Map of a feared German invasion of the Middle East, from Life magazine, April 28, 1941

Britain and the Soviet Union are forced to withdraw from Iran, which they had occupied preemptively in 1941. Mohammad Reza Pahlavi, the young shah, signs a nonaggression pact with Germany, which the latter breaks only months later to use northern Iran as a staging ground for its encirclement of the Caspian Sea.

Click here to learn about Hitler’s feared invasion of the Middle East.

Germany colonizes the East

Greater German Reich map
Map of the Great German Reich (1Blomma)

With Germany in control of southwest Russia, including the oil fields of the Caucasus and the Volga Delta, it can out-wait the Red Army during the winter of 1942-43 and seize Stalingrad and Moscow in the spring.

Joseph Stalin and the Soviet government flee first to Kuybyshev and then to Omsk, from where they continue to lead a guerrilla war in the Ural Mountains.
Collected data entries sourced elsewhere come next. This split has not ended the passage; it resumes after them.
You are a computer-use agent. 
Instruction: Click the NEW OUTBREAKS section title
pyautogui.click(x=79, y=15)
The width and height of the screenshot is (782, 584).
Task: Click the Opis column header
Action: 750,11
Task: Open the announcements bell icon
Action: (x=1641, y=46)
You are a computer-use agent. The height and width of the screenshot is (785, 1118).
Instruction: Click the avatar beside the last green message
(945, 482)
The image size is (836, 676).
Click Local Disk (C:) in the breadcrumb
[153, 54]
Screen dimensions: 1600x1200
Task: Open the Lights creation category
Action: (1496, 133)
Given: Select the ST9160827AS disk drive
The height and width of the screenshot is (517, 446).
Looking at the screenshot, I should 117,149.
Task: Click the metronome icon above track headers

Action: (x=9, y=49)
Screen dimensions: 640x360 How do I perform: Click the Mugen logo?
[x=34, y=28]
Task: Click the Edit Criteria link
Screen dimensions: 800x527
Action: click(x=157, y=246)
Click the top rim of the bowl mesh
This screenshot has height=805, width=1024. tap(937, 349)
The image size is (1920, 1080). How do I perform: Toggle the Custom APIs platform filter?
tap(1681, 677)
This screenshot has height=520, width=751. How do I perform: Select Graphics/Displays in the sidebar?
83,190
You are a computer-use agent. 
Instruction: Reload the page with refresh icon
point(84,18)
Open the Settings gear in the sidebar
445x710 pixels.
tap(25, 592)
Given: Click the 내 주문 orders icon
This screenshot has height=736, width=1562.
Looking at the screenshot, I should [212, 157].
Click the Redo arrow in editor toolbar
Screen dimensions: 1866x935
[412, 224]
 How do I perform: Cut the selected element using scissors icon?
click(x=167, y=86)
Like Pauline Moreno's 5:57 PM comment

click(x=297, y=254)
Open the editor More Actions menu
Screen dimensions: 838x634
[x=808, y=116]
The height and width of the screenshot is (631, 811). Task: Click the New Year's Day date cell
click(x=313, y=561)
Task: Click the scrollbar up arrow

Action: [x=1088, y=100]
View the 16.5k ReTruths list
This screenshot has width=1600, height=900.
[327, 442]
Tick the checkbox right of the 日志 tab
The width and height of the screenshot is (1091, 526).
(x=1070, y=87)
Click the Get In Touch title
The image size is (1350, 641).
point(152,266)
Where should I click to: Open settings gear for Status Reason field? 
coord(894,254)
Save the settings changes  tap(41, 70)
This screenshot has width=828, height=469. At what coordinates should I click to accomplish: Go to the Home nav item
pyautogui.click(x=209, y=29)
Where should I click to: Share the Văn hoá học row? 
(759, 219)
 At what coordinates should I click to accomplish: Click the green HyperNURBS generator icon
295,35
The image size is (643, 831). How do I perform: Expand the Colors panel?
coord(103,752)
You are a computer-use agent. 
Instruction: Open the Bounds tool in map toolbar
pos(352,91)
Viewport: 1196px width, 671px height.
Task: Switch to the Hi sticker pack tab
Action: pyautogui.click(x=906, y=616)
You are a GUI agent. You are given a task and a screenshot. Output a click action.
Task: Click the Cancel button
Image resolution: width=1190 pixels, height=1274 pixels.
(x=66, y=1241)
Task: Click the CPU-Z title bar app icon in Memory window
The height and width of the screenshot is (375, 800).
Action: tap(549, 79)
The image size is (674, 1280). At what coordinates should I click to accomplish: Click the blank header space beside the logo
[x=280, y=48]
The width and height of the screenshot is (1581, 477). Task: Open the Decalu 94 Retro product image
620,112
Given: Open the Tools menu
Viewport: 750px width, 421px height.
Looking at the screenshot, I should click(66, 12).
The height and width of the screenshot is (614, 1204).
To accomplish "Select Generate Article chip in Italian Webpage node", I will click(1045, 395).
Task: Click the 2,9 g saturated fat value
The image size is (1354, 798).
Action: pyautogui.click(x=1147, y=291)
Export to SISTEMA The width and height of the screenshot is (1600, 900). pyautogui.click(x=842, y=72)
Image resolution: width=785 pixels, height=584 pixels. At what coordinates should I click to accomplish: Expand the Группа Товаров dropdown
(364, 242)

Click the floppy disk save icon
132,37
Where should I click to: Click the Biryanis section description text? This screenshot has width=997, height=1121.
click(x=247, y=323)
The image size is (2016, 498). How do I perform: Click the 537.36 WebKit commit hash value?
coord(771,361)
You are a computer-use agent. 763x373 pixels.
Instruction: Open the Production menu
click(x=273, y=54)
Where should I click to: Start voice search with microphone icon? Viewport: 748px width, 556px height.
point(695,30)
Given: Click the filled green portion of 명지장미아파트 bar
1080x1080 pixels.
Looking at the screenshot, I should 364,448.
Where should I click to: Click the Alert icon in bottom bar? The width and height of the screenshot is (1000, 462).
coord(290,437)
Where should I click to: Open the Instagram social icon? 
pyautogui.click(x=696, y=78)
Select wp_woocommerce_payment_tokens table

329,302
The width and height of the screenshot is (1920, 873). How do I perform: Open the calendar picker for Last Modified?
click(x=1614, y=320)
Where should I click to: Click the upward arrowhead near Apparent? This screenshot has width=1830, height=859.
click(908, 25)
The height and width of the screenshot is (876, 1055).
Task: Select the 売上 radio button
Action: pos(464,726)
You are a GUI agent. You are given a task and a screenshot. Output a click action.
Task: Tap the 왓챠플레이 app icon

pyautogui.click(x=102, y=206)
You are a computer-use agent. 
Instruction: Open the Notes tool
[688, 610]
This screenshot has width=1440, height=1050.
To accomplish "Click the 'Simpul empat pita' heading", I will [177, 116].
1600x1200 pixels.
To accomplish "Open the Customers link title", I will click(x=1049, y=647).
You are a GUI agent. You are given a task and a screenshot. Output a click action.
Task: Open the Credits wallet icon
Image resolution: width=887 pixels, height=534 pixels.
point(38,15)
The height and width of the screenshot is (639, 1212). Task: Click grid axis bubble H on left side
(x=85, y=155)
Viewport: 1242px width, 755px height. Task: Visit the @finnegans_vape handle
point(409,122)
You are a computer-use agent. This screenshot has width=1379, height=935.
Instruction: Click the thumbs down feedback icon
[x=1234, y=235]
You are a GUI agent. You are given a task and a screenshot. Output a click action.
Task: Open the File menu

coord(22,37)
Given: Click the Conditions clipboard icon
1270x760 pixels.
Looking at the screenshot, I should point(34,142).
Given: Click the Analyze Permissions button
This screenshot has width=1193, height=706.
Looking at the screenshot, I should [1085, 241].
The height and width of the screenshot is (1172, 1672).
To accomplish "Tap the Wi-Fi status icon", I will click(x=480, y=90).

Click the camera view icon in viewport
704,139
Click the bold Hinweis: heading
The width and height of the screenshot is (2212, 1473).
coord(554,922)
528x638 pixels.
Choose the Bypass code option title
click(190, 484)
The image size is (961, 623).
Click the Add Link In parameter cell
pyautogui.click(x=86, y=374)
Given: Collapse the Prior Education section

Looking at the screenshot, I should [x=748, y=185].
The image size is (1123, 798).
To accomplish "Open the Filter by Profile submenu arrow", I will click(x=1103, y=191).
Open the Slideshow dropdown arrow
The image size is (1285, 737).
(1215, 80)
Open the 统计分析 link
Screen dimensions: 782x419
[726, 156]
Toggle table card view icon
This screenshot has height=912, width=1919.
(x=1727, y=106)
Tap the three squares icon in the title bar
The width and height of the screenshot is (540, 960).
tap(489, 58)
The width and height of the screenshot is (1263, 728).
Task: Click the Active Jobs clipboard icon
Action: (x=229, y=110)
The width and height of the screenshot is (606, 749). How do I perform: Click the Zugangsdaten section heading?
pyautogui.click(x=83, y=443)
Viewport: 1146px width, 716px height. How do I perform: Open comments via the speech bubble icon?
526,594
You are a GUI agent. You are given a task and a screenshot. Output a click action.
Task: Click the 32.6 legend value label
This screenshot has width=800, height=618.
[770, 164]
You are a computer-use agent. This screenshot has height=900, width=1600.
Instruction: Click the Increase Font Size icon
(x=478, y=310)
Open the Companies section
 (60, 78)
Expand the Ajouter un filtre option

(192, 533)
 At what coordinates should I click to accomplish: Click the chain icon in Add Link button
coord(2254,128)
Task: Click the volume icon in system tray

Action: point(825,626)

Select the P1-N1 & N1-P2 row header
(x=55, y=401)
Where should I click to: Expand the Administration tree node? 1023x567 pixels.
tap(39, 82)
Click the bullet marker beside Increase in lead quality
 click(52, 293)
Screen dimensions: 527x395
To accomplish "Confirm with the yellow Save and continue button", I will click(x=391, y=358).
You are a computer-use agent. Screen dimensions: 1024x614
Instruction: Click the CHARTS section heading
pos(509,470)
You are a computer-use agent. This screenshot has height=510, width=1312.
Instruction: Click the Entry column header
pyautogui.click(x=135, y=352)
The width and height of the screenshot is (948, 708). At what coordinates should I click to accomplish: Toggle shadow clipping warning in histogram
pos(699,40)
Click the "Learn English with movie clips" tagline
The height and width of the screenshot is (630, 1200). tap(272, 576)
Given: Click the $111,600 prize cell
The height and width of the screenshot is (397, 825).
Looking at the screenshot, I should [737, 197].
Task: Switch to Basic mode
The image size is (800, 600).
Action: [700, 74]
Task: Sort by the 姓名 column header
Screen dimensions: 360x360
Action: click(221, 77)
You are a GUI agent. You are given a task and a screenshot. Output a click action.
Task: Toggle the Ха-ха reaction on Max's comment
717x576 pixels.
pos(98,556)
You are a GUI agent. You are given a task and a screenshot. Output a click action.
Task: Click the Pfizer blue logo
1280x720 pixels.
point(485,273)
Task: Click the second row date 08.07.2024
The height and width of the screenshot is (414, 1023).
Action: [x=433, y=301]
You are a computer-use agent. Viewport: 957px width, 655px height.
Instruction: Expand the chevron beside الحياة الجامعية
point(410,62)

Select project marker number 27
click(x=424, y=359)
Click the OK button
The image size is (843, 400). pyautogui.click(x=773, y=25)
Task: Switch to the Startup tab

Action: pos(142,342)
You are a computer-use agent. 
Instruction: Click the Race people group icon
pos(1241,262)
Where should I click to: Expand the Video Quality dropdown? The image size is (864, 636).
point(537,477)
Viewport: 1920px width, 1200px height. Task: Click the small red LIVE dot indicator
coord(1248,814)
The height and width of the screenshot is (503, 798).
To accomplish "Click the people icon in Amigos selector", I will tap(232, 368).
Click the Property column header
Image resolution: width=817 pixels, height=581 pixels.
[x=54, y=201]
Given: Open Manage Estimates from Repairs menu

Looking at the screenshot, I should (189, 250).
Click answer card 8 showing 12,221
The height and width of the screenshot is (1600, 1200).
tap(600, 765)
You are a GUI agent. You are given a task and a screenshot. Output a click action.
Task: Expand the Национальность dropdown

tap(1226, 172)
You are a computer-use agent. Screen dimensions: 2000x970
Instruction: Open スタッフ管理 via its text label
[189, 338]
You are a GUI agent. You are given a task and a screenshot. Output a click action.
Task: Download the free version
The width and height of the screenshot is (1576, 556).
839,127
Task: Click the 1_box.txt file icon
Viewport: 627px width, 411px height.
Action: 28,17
Without the bulk of their territory, people and resources, though, it is a hopeless struggle.

Nazi propaganda poster
1936 Nazi propaganda poster celebrating German farmers

The Nazis reorganize Eastern Europe into four Reichskommissariaten, each largely cleansed of ethnic Slavs and made ripe for German settlement: Ostland, comprising the Baltics and the former Belarus; Ukraine, extending eastward to the River Volga; Moskowien in the northeast and Kaukasus in the south. The Crimea becomes part of the Reich itself.

Despite land being freely available to ethnic Germans, resettlement proves less popular than the regime had anticipated. With forced labor freeing Germans from hard work, only fanatics, many of them in the SS, dream of leaving the comforts of the Reich behind to become Wehrbauern in the East.

Destruction of New York

Even though Britain has been defeated and the Soviet Union is reduced to a rump state in Siberia, America continues to fight — until the Germans drop the Bomb.

Rexford Tugwell
Rexford Tugwell, circa 1935-42 (Wikimedia Commons)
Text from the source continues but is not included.